Chronic compression recapitulates transcriptional, metabolic, and functional state changes in macrophages associated with pro-tumor phenotypes

Macrophages comprise a significant portion of the glioblastoma tumor microenvironment and are essential in promoting immunosuppression and tumor progression. Solid tumors such as glioblastoma generate solid stress as they expand, creating a compressive microenvironment for mechanosensitive immune cells including macrophages. Macrophages are known to respond to various mechanical stimuli but have not yet been studied in the context of chronic compression observed in growing tumors. Here, we used a custom in vitro compression system to elucidate the effects of compressive solid stress on murine macrophages. We found that macrophages have significant morphological, transcriptional, metabolic, and functional responses to compression. These changes corresponded to both canonical pro- and anti-inflammatory macrophage states. The gene expression signatures of compressed macrophages more closely resembled those of glioma-associated macrophages known to be associated with worse patient outcomes. These results indicate that compression alone, independent from tumor cell-derived biochemical factors, may contribute to the pathological tumor-associated macrophage phenotype. This could represent a vicious cycle of tumor immunomechanics and mechano-immunology. Targeting solid stress in tumors or the response to solid stress by macrophages may interrupt this feedback loop to help normalize the tumor immune microenvironment and improve glioblastoma response to immunotherapy. Overall design: RNA-seq profiling of RAW264.7 macrophages under 24 hours of statioc compressive solid stress (weighted) compared to uncompressed controls (agarose).

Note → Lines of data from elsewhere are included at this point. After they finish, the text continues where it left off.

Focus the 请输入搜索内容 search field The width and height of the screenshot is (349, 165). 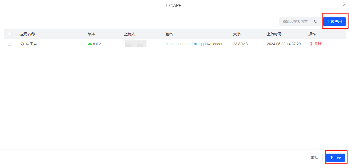point(296,22)
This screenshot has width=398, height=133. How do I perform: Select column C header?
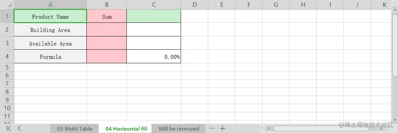click(x=154, y=4)
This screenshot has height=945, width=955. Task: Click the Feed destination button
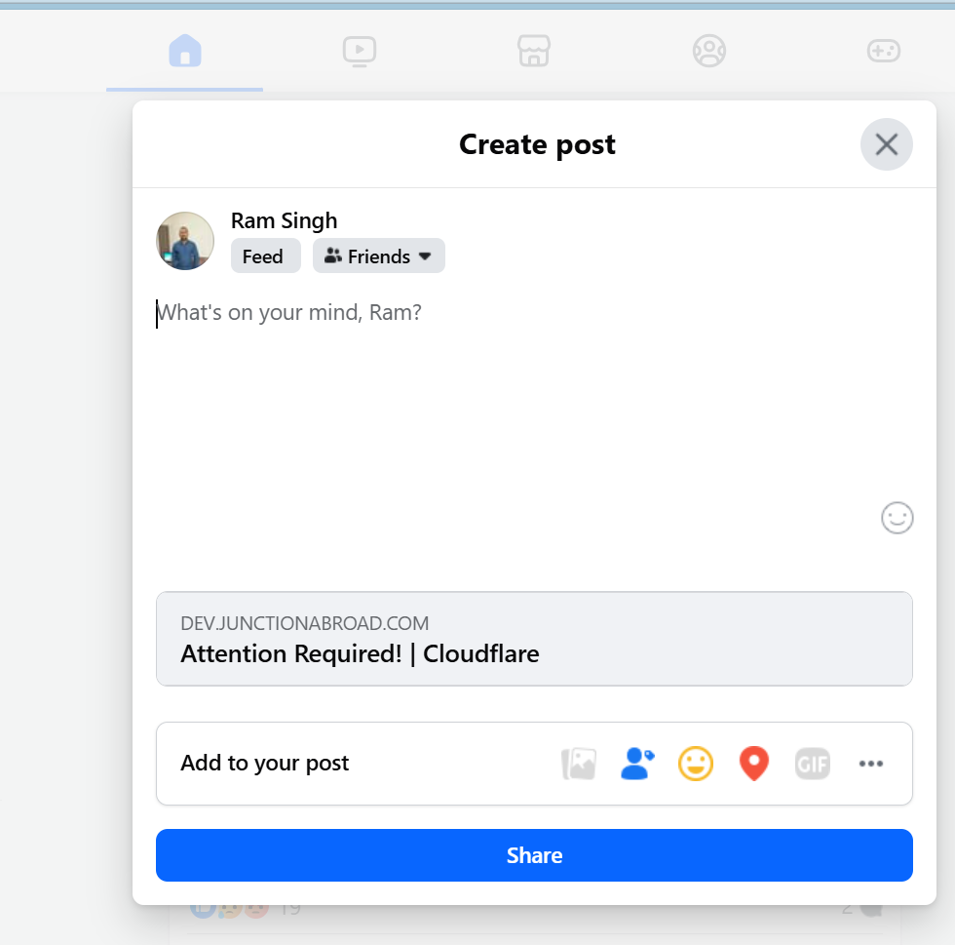tap(263, 256)
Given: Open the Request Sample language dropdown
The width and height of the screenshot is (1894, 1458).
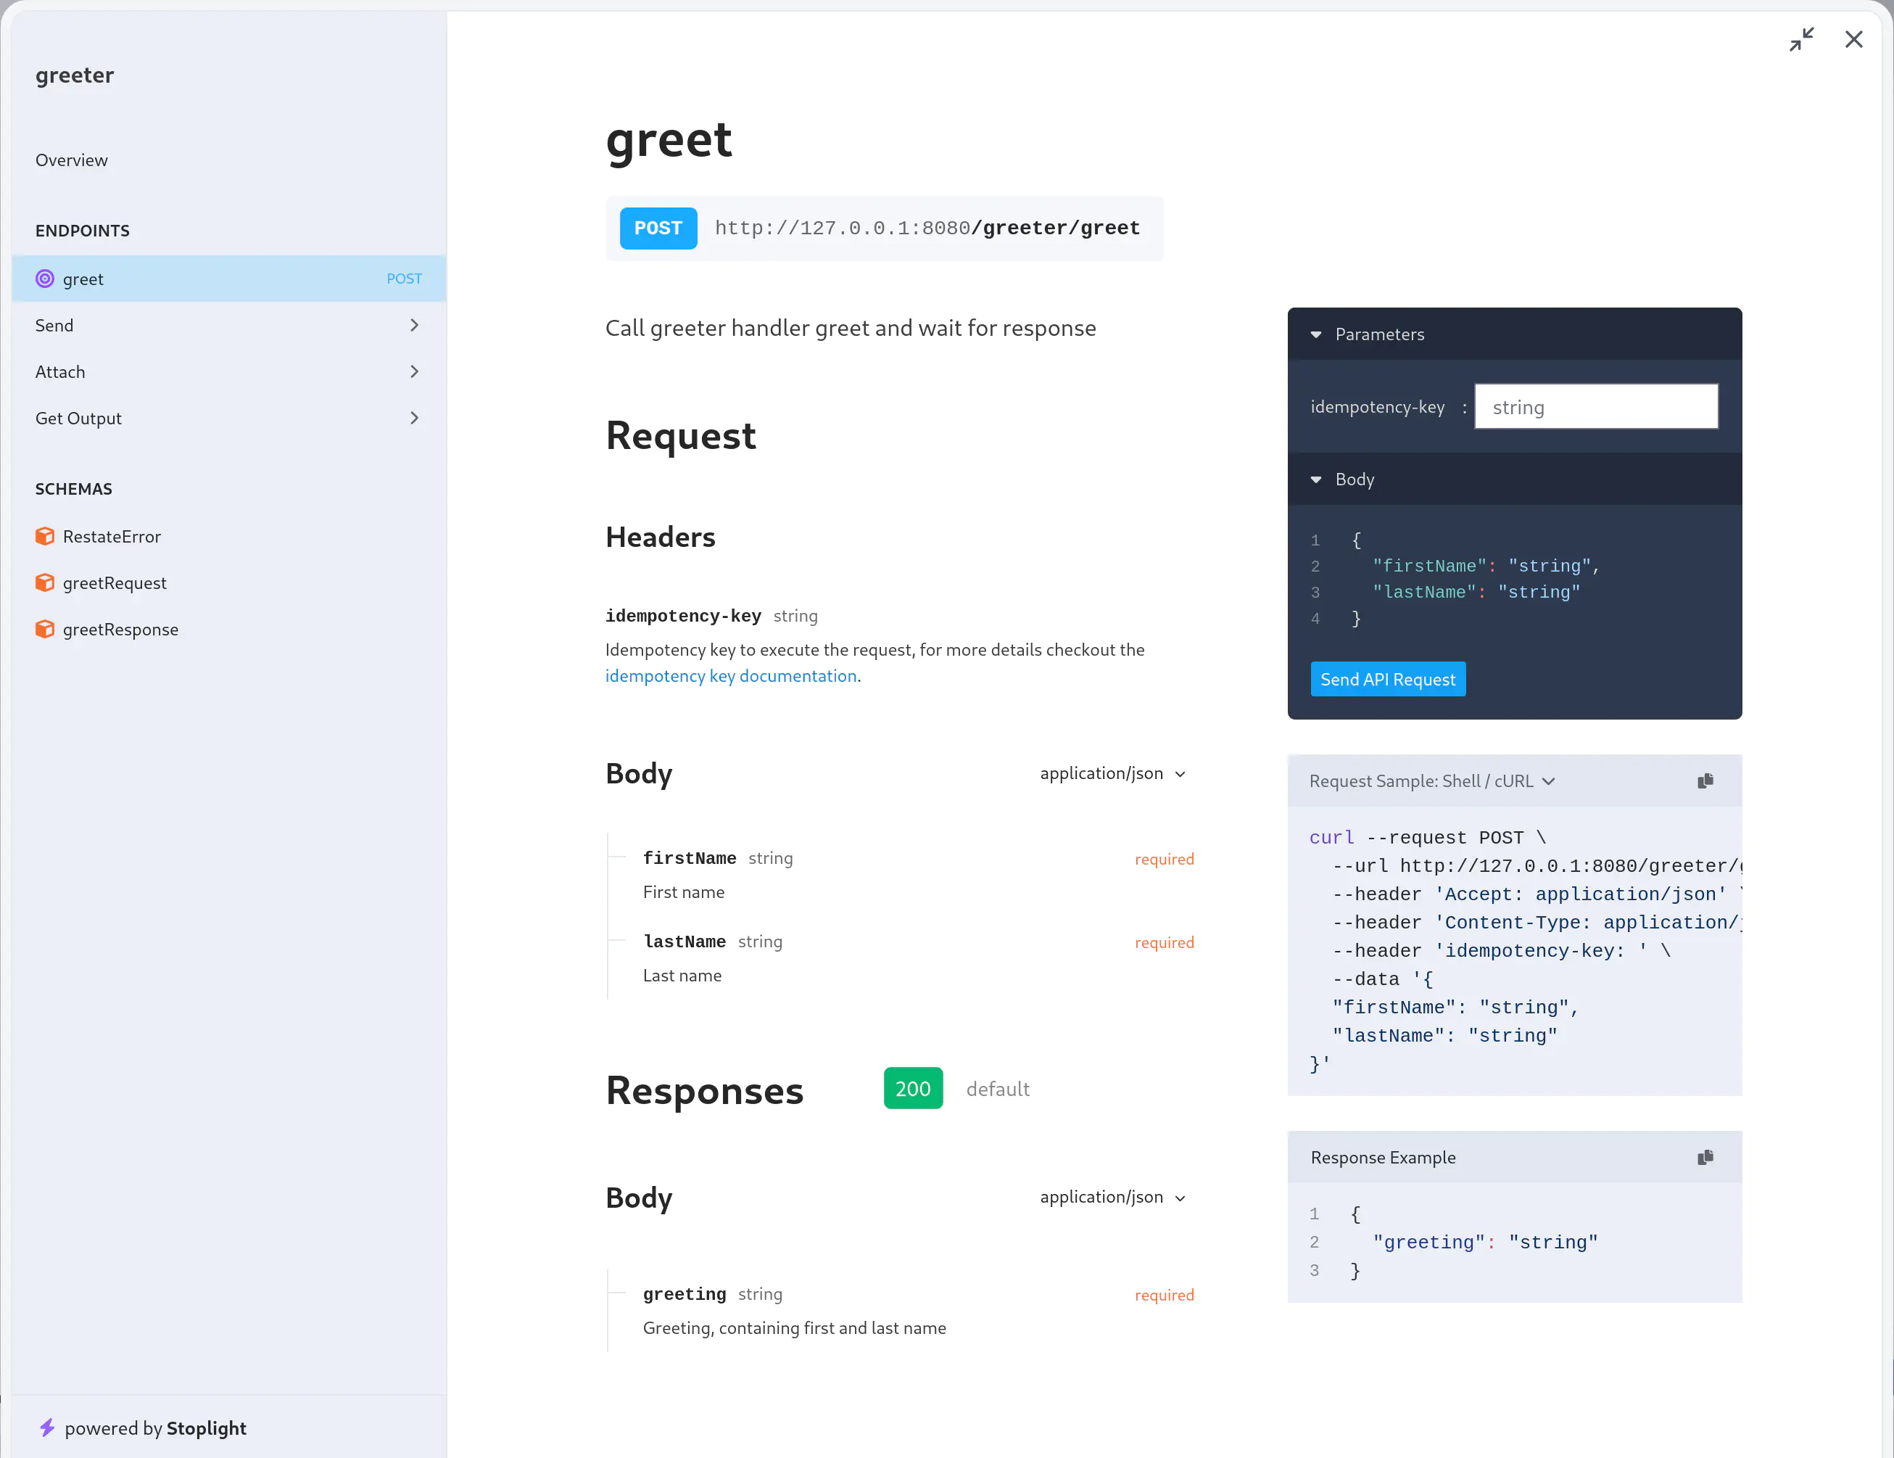Looking at the screenshot, I should 1432,781.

巨噬细胞（Macrophages）是胶质母细胞瘤肿瘤微环境的重要组成部分，在促进免疫抑制与推动肿瘤进展过程中发挥关键作用。诸如胶质母细胞瘤在内的实体瘤在增殖扩张时会产生实体应力，为包括巨噬细胞在内的机械敏感性免疫细胞营造出压迫性微环境。已知巨噬细胞可对多种机械刺激产生应答，但目前尚未有针对生长性肿瘤中存在的慢性压迫环境下巨噬细胞的相关研究。本研究采用定制化体外压迫系统，阐明实体压迫应力对小鼠巨噬细胞的调控效应。研究发现，巨噬细胞在受压后会出现显著的形态学、转录组学、代谢组学及功能层面的应答反应，这些变化同时对应经典的促炎与抗炎巨噬细胞极化状态。受压巨噬细胞的基因表达特征与已知的、与患者不良预后密切相关的胶质瘤相关巨噬细胞更为相似。上述结果表明，即便不依赖肿瘤细胞衍生的生化因子，单纯的压迫作用即可诱导病理性肿瘤相关巨噬细胞表型的形成，这或许构成了肿瘤免疫力学与机械免疫学的恶性循环环路。靶向肿瘤内实体应力或巨噬细胞对实体应力的响应，或可打破这一反馈循环，助力肿瘤免疫微环境恢复正常，并改善胶质母细胞瘤对免疫治疗的响应效果。整体实验设计：对经24小时静态实体压迫（负重处理）的RAW264.7巨噬细胞进行RNA测序（RNA-seq）谱分析，并与未受压的琼脂糖对照组进行比对。